People often talk about what the religious and nonreligious have in common; usually in an attempt to bring us all together in one big “it’s a small world afterall” sing-a-long. I am actually a huge advocate of interfaith dialogue and engagement, especially when it includes atheists and agnostics. But I would like to take a look at what atheists and Christians SHOULD have in common but usually don’t because Christians have fine tuned their skills at entirely missing the point of their own religion. It is in this gap where most of the conflict occurs.
In other words, the things atheists usually criticize Christians for, are the things Christians would agree with if they understood their own religion well enough. If Christians better understood their own theology and behaved accordingly, it’s likely they’d have more in common with atheists than simply a desire to feed hungry children.
Evangelical Christians in “the west” generally collectively care about the following:
- Outlawing abortion - The passion for “the unborn” amongst evangelicals is quite strange until you realize how much easier it is to protest abortion than figure out how to care for the millions of undernourished, abused and/or otherwise at-risk women and children around the world. It’s much easier to point a finger at a woman and call her a murderer than it is to have the really difficult conversations. I’m a feminist but I actually do not think abortion is benign and I don’t necessarily think the answers are always easy. But to fixate on this issue as a badge of religious honour is just strange to me - it was for me even when I was a Christian. A staggering level of intellectual dishonesty is required to suggest the issue is as oversimplified as the religious like to paint it.
- What women wear and how they behave - slut shaming is pretty much required behaviour amongst evangelicals. Defining and itemizing what girls should wear in order to be modest and to “protect their brothers from sinful lust” takes up an inordinate amount of blog real estate (and paper, back in the good ol days). I think a good 60 percent of my time in youth group was devoted to this issue. The rest was set aside for the next little gem:
- With whom/at what age/how often people have sex - homosexuality, premarital sex, promiscuity...evangelicals are truly fixated on sex. It’s actually quite creepy. They spend a lot of time talking about it and shaming people who do it wrong.
- Heaven and Hell - believe it or not, the Bible is not very authoritative on this issue, and Judaism, from which Christianity sprang, actually rarely speaks of the afterlife. And yet, entire branches of ministry (even seminary degree programs) are devoted to convincing people hell is a real place where they will spend eternity if they don’t “get saved” and that heaven is perfect and you’ll go there as long as you do whatever your branch of Christianity demands.

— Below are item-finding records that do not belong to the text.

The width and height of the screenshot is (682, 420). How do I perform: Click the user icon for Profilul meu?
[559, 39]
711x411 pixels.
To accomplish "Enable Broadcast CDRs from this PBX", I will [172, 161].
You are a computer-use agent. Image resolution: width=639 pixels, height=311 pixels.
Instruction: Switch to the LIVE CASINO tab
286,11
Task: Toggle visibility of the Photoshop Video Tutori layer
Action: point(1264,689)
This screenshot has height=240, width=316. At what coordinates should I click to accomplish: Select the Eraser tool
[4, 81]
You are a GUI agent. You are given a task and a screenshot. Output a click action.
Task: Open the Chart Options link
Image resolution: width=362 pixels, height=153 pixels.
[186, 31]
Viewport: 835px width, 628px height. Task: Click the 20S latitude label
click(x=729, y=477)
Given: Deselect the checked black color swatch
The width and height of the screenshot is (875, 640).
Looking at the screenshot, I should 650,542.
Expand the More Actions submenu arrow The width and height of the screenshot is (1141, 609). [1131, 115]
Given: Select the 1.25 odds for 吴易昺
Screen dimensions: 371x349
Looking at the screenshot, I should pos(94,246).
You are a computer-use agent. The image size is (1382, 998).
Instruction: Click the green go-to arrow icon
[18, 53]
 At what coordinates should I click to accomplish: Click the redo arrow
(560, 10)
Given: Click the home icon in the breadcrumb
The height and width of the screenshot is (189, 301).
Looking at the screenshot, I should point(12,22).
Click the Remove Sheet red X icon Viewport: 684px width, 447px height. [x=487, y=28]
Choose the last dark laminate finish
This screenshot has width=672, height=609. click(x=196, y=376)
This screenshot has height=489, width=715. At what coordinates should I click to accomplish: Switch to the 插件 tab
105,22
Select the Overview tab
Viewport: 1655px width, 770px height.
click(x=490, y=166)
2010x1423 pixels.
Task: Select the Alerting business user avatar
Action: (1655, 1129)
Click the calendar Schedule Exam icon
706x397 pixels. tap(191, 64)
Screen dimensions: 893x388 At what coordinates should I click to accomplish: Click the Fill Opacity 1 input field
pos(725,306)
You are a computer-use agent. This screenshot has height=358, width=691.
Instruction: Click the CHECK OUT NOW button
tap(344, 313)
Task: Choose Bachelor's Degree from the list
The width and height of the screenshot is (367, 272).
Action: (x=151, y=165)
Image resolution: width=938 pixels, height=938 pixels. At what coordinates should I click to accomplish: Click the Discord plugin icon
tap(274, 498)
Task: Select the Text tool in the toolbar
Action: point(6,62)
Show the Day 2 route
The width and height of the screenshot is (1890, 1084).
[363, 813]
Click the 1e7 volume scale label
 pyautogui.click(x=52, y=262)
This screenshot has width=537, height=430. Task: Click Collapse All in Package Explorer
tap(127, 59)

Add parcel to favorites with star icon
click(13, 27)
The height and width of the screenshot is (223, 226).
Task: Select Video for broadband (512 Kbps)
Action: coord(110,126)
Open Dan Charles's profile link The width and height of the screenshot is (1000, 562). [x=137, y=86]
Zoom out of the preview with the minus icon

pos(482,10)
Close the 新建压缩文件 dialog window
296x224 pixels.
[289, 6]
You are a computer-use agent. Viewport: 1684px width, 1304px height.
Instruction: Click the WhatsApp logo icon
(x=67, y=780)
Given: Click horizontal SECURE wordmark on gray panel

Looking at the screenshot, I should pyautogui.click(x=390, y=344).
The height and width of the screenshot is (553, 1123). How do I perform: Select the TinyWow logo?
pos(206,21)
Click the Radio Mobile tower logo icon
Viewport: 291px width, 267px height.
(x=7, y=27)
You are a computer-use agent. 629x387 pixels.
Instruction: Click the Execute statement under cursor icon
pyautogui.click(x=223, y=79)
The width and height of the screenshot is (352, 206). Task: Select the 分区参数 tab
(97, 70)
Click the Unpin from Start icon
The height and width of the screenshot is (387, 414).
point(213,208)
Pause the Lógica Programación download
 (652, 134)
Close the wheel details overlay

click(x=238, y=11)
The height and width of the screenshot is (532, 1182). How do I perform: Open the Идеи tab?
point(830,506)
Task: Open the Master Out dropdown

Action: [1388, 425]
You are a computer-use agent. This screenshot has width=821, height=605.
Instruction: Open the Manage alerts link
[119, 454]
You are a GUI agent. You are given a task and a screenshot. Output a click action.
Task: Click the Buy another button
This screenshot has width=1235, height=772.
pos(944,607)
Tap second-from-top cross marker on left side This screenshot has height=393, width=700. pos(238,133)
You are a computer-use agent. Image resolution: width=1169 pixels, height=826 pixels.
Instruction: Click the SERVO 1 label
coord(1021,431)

- Anyone not like them - also known as, THE WORLD. “The world” is basically everyone who hasn’t “accepted Christ as their Lord and Saviour”, which, interestingly, typically includes Roman Catholics and Eastern Orthodox Christians even though those brands of Christianity far predate protestantism. “The world” is blamed for everything from rock music to apparently, a general hatred of all things good. We hate babies, marriage, truth, light, love, grace, forgiveness...and probably puppies, cotton candy, rainbows and laughter. “The world” is a scary place filled with scary people. If a Christian gets too involved with the world by going to a public university or, GOD FORBID, dating a non-Christian, they’ll lose their faith and go to hell. It’s understandable why this phrase is used so often and feared so greatly.
- Right-wing politics with an imperialist bent - ever since the 1980’s, American evangelicals have been pushing religion through political channels, most notably, the Republican Party.
The above list is a far cry from what Jesus and the early faithful taught and what is included in the New Testament of the Bible. It’s also a far cry from what actually MATTERS in our lives day to day. However, a careful and complete reading of the Bible and the arc of the narrative therein would indicate the following are instead the things Christians should care about. They’re also things most atheists I know care about:
- Caring for the poor, widows and orphans, the outcasts and the outsiders
- Feeding the hungry
- Rebelling against the religious elite and fundamentalist wackos
- Rejecting fraternization of religion and politics
- Living peaceably with one another and encouraging global peace instead of infighting and war
- Making decisions for today instead of obsessing about the afterlife - about which very little (if anything) is known and about which we really have no control
There are Good Christians
In fairness, there are many groups of Christians in America, Canada, Europe and elsewhere, who ascribe to the above values and promote them passionately. There are entire denominations that have remained loyal to these values since the early days of Christianity. It is my relationships with these people that gives me hope in positive interfaith collaboration.